## The problem
Your answer should be only the lines below from the one with "دعویٰ (245, 1558)" to the one with "Email (1012, 1017)", repeated exactly, ends included.

Records from a data collection:
****************

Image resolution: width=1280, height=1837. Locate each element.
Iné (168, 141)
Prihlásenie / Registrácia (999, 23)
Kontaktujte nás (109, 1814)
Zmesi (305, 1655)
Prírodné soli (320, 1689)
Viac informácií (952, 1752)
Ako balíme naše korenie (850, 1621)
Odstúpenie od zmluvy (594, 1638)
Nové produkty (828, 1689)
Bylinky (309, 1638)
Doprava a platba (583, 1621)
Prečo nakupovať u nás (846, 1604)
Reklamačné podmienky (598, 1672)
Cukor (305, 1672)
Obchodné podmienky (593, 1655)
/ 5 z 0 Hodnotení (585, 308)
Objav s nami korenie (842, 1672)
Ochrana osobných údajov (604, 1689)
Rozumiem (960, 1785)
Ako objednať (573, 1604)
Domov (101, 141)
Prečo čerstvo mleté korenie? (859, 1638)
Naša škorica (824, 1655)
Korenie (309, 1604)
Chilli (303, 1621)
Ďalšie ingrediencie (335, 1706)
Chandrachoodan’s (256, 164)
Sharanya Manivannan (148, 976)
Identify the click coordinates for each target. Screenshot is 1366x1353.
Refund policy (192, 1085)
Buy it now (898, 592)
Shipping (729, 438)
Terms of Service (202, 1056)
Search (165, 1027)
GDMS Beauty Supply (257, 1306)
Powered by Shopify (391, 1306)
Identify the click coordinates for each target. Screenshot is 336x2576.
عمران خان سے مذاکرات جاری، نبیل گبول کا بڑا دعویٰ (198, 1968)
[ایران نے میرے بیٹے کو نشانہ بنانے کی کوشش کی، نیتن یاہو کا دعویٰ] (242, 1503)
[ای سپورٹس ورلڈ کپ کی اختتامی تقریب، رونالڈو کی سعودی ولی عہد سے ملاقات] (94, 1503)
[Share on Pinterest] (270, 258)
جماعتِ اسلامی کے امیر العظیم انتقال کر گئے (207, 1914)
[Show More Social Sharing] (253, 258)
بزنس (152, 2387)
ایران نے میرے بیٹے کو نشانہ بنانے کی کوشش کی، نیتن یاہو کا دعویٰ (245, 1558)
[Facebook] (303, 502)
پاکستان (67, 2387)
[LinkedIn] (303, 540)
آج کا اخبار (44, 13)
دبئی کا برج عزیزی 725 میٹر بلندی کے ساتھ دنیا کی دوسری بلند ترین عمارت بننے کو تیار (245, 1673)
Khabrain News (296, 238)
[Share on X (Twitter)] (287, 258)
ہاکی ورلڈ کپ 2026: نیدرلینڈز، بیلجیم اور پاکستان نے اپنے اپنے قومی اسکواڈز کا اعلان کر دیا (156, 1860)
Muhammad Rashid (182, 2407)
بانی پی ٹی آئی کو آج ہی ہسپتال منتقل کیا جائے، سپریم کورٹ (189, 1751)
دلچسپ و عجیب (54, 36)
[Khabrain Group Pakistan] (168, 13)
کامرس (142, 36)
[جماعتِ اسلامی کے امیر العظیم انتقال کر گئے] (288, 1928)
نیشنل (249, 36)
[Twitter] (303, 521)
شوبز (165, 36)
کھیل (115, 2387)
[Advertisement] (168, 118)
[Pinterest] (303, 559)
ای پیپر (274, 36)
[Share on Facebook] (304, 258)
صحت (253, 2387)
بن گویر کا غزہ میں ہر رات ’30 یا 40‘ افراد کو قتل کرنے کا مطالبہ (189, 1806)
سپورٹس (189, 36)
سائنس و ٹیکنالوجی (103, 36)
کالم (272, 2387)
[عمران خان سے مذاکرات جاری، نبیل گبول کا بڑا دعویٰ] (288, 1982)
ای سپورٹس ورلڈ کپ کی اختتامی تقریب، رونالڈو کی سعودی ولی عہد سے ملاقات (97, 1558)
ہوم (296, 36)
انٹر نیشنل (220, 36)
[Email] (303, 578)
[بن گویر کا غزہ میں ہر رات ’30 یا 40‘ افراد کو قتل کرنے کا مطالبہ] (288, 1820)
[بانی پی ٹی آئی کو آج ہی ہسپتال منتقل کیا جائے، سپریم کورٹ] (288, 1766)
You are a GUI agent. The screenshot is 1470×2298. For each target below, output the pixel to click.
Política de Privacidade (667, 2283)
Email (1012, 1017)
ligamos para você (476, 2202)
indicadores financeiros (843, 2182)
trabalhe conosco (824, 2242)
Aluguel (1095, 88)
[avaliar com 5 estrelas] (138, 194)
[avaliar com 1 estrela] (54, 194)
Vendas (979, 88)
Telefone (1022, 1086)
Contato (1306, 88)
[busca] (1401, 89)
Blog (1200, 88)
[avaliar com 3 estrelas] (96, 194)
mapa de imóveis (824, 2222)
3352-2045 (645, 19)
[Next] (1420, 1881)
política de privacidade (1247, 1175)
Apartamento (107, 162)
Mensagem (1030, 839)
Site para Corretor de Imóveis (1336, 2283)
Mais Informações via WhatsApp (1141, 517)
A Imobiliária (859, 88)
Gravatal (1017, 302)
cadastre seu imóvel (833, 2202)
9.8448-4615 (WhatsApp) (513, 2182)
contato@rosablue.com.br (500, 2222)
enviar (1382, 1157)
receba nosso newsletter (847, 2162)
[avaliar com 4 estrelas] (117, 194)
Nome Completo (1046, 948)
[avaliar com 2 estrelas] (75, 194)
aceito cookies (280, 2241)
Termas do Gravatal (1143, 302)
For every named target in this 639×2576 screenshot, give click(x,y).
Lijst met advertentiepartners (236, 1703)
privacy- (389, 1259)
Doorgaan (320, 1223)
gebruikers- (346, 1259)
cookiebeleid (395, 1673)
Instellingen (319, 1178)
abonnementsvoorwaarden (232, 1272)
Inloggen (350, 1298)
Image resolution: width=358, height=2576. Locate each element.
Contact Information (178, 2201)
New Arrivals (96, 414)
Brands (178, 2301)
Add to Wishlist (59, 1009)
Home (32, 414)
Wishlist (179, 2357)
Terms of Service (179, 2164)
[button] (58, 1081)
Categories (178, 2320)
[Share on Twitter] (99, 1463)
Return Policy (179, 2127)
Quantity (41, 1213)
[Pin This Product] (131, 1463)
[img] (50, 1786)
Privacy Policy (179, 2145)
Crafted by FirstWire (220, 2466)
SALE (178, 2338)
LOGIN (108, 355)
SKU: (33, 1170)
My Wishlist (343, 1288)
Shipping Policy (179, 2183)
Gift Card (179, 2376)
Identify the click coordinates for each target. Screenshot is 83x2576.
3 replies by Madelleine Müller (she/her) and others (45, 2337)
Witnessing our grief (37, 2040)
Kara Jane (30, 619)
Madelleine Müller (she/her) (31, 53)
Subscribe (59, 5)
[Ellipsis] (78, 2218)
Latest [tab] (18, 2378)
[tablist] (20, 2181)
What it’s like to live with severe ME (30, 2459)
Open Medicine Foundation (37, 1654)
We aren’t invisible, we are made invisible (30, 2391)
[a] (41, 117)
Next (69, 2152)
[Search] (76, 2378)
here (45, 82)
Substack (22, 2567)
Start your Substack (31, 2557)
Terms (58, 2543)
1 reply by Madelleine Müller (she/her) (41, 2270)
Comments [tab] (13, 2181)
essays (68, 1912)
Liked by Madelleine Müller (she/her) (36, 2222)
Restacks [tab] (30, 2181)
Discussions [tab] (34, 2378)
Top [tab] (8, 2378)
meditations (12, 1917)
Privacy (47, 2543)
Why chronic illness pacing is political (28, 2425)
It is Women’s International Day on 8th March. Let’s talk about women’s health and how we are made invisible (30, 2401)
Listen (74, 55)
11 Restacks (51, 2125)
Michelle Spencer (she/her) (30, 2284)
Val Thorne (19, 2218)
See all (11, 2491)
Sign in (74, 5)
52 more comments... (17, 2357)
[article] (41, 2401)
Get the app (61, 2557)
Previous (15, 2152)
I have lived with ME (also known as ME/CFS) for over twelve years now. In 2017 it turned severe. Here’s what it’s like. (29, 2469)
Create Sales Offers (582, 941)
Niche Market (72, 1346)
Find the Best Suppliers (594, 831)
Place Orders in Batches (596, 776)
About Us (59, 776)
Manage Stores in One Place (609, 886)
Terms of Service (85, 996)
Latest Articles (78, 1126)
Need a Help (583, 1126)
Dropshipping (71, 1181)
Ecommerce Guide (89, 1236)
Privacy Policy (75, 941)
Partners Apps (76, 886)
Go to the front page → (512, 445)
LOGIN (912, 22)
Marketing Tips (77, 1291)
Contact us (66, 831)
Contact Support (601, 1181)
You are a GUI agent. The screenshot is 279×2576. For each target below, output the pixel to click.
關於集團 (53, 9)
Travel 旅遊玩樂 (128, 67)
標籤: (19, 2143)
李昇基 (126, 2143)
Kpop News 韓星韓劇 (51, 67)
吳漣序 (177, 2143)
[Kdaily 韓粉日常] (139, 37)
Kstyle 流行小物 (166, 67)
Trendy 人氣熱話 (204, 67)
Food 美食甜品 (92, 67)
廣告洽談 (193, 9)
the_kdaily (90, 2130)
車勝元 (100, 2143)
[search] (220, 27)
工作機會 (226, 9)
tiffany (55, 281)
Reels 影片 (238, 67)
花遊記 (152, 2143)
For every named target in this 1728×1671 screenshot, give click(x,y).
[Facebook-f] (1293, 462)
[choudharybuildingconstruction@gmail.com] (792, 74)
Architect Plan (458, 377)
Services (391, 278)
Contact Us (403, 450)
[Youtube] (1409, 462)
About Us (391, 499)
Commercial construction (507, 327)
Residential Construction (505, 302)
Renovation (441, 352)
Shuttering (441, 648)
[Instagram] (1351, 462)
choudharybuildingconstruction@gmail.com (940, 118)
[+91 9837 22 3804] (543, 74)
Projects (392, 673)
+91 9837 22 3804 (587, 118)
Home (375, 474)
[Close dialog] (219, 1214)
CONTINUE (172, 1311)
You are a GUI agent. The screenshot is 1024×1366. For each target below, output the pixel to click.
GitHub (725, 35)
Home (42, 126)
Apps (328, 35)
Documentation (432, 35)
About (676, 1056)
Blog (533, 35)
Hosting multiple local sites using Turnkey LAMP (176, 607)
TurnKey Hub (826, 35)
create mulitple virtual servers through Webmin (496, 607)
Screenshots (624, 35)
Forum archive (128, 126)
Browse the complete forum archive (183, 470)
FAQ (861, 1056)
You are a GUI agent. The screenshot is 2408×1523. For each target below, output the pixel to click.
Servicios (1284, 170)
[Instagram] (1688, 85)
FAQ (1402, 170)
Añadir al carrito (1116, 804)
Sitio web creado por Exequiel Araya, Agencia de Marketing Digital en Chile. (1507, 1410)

****************

## Answer box
ایران نے میرے بیٹے کو نشانہ بنانے کی کوشش کی، نیتن یاہو کا دعویٰ (245, 1558)
[Facebook] (303, 502)
پاکستان (67, 2387)
[LinkedIn] (303, 540)
آج کا اخبار (44, 13)
دبئی کا برج عزیزی 725 میٹر بلندی کے ساتھ دنیا کی دوسری بلند ترین عمارت بننے کو تیار (245, 1673)
Khabrain News (296, 238)
[Share on X (Twitter)] (287, 258)
ہاکی ورلڈ کپ 2026: نیدرلینڈز، بیلجیم اور پاکستان نے اپنے اپنے قومی اسکواڈز کا اعلان کر دیا (156, 1860)
Muhammad Rashid (182, 2407)
بانی پی ٹی آئی کو آج ہی ہسپتال منتقل کیا جائے، سپریم کورٹ (189, 1751)
دلچسپ و عجیب (54, 36)
[Khabrain Group Pakistan] (168, 13)
کامرس (142, 36)
[جماعتِ اسلامی کے امیر العظیم انتقال کر گئے] (288, 1928)
نیشنل (249, 36)
[Twitter] (303, 521)
شوبز (165, 36)
کھیل (115, 2387)
[Advertisement] (168, 118)
[Pinterest] (303, 559)
ای پیپر (274, 36)
[Share on Facebook] (304, 258)
صحت (253, 2387)
بن گویر کا غزہ میں ہر رات ’30 یا 40‘ افراد کو قتل کرنے کا مطالبہ (189, 1806)
سپورٹس (189, 36)
سائنس و ٹیکنالوجی (103, 36)
کالم (272, 2387)
[عمران خان سے مذاکرات جاری، نبیل گبول کا بڑا دعویٰ] (288, 1982)
ای سپورٹس ورلڈ کپ کی اختتامی تقریب، رونالڈو کی سعودی ولی عہد سے ملاقات (97, 1558)
ہوم (296, 36)
انٹر نیشنل (220, 36)
[Email] (303, 578)
[بن گویر کا غزہ میں ہر رات ’30 یا 40‘ افراد کو قتل کرنے کا مطالبہ] (288, 1820)
[بانی پی ٹی آئی کو آج ہی ہسپتال منتقل کیا جائے، سپریم کورٹ] (288, 1766)
You are a GUI agent. The screenshot is 1470×2298. For each target below, output the pixel to click.
Política de Privacidade (667, 2283)
Email (1012, 1017)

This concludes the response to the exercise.